B.A.L., Egerton, Kent

A. In both cases the man gets out first and holds the door open for the woman, offering to give her a hand with her bags if appropriate.

Q. I have been going to the same hairdresser for about 15 years and have always been pleased with the cut. However, for one appointment, he was away sick and my hair was cut by another stylist, a girl, who cut it very well, and I had compliments when I returned to work. I managed to get her again when I changed my appointment and my regular stylist was not available, and again she cut it much better than my usual man. The problem is - how can I change to this girl stylist without hurting the feelings of my old stylist? They both work in the same salon on the same days.

M.C., Cambridge

A. Let us call the old hairdresser Leo and the new one Andrea. Ask a male friend to visit the salon and say he wants to give someone a surprise birthday present. Can he pay in advance for six sessions with Andrea? When you walk in for your first of these 'free' six appointments (for which you will have secretly reimbursed your friend), take Leo discreetly aside. Pull a rueful face as you explain the 'muddle'. 'I thought it was a bit odd when he asked me for the name of who had just done my hair. Little did I know that he planned to come in and buy me six appointments as a birthday present. Of course, it would rob him of the satisfaction he's had from thinking he's been so clever in tracking down the very salon and the stylist if I were to switch to you, so that's pretty much that,' you can say in defeatist tones. Having provided Leo with this face-saving mechanism, he will not be overly upset. As the months roll on, he will lose track of how many sessions you have already had with Andrea. What with all the chemicals he inhales in the line of his work, he will soon forget that you were ever his customer.

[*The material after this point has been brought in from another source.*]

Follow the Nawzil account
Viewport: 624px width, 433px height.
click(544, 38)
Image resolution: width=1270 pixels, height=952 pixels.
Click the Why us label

Q. I need some advice. I am to entertain a colleague at my club in two weeks' time. He simply adores the place and insists on lunching there. He has a very able assistant whom he would like to bring with him. The assistant is charming, but on sight you would think that he was part of a notorious gang. I know that club members would be mortified. Do I simply ignore their prejudices or do you have a clever way to deal with this?

Name and address withheld

A. Simply warn porter and head waiter in advance that you are awaiting the arrival of a guest who is charm and respectability personified but whose physical appearance can create an alarming first impression. Request that they be on alert for any disquiet expressed, and that they should reassure members that all is well.